3年ぶり3回目の個展となります今回は、日本未発表の映像「Downside Up」,「News from the Near Future」および写真作品「West Pier」シリーズを展示いたします。
インドネシアに生まれ、オランダを拠点に活躍するフィオナ・タンは、反中国人暴動によって離散した自身の家族を追うドキュメンタリー・フィルム「May You Live in Interesting Times」(1997)をはじめ、ヨーロッパで高い評価を受けています。彼女が作品を通じてアイデンティティを追求するのは、中国系インドネシア人とオーストラリア人の両親をもち、東洋と西洋で育った背景があります。しばしば既存の記録フィルム素材を作品に取入れ、ドキュメンタリーとフィクションの間を行き来するような表現は、まるで自分自身の文化的・歴史的ルーツを辿っているようでもあります。

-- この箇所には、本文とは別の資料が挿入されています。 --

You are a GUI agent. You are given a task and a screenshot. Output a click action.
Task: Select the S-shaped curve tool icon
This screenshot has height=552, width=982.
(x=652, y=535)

夕暮れ時に通りを行き交う人々が上下逆さに映し出され、いつしか人々の影が人間へ、人間は影へと代わっていく「Downside Up」(2002)。海岸に佇むヴィクトリア風の男女、海水浴を楽しむ人々、汽笛をならす蒸気船、ヨーロッパ河川の氾濫など、水に関連した様々な記録映像や音源が大画面で押し寄せる「News from the Near Future」(2003)。彼女が元来関心を寄せている時間や記憶といったテーマが、独自の映像言語で語られています。